Jochen Brühl / 13.12.2022

Die Verwaltungsgerichte sind gut beraten, da einen deutlichen Stopp gleich in den ersten Verfahren zu setzen. Ich bin froh, meine Kinder von einem dualen Studium für den öffentlichen Dienst abgehalten zu haben. Das sollte man sich erst einmal ansehen, wie es sich weiter entwickelt.

Helmut Kaßner / 13.12.2022

Die Türkei hat es vorgemacht. Mit einem Putsch ist nicht zu spaßen. Da gibt es anschließend jede Menge Initiativen die Ordnung wieder herzustellen. „Gehen Sie weiter hier gibt es nichts zu sehen“.

Christian Müller / 13.12.2022

Das ist nicht nur die Rückkehr der Hexenverfolgung. Auch in der stalinistischen Ära wurde so verfahren. Letztlich war der Staat durch die exzessiven Säuberungen handlungsunfähig und nur noch obrigkeitshörige Schwachköpfe trieben ihr Unwesen. Das wird noch interessant hier.

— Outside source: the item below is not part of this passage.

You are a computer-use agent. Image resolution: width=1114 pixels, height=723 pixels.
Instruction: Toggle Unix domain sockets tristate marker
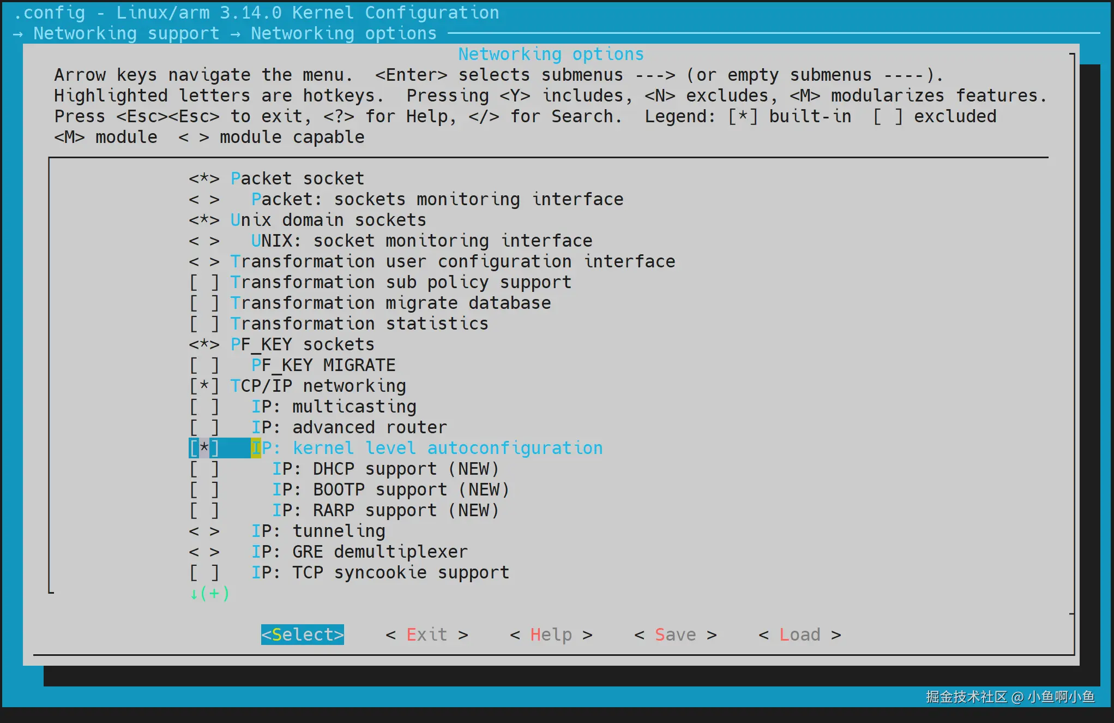tap(204, 220)
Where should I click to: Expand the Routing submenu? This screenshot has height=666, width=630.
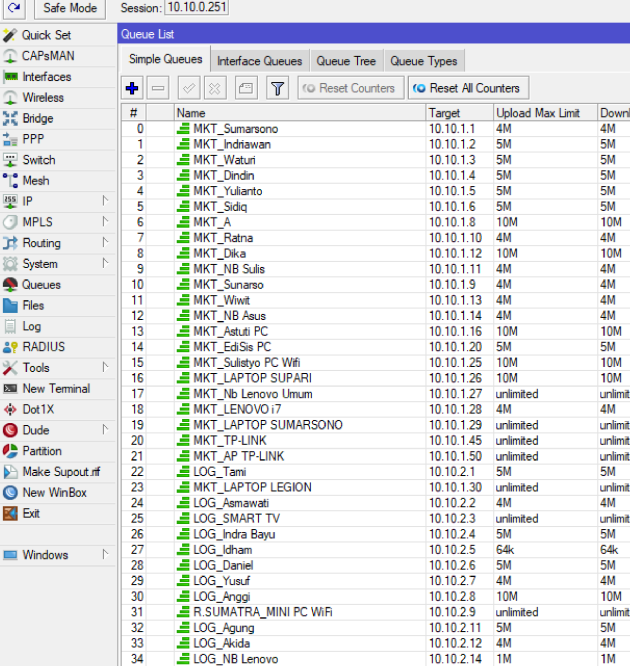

Reiner Gerlach / 13.12.2022

@ Josef Gärtner Treffer und versenkt. Aber liebe Linke, nicht so breit grinsen: ihr seid die Nächsten. Kennt man ja aus der Zeit nach 1933. Zuerst wird beobachtet, dann verboten und dann können alle nur noch die links-grüne Truppe wählen. Ist ja sonst Niemand weiter da. Wollte ich nur schnell noch loswerden, bevor Nancy ihr neues Gesetz durchhat und hier auch mitliest. U-Boote haben wir eh schon genug dabei.

Paul Ehrlich / 13.12.2022

Diese Maßnahme macht nur Sinn, wenn man dauerhaft an der Macht bleibt oder bei jeder anderen Parteienkoalition an der gleichen Agenda festgehalten wird. Daraus folgt, da wird langfristig geplant.

Peter Krämer / 13.12.2022

Die Unschuldsvermutung wird in der Welt von Frau Faeser auch weiterhin bestand haben, bei linken “Aktivisten”, Zuwanderern, Empfängern staatlicher Leistungen. Ihr geht es darum, missliebige Meinungen aus der Gesellschaft zu entfernen. Sie setzt nur fort, was unter Kanzlerin Merkel begonnen hat.

M. Eisenack / 13.12.2022

Liebe Frau Lengsfeld. Auch so manchem Mann ist es damals nach der „peinlichen Befragung“ warm um die Füße und ums Herz geworden.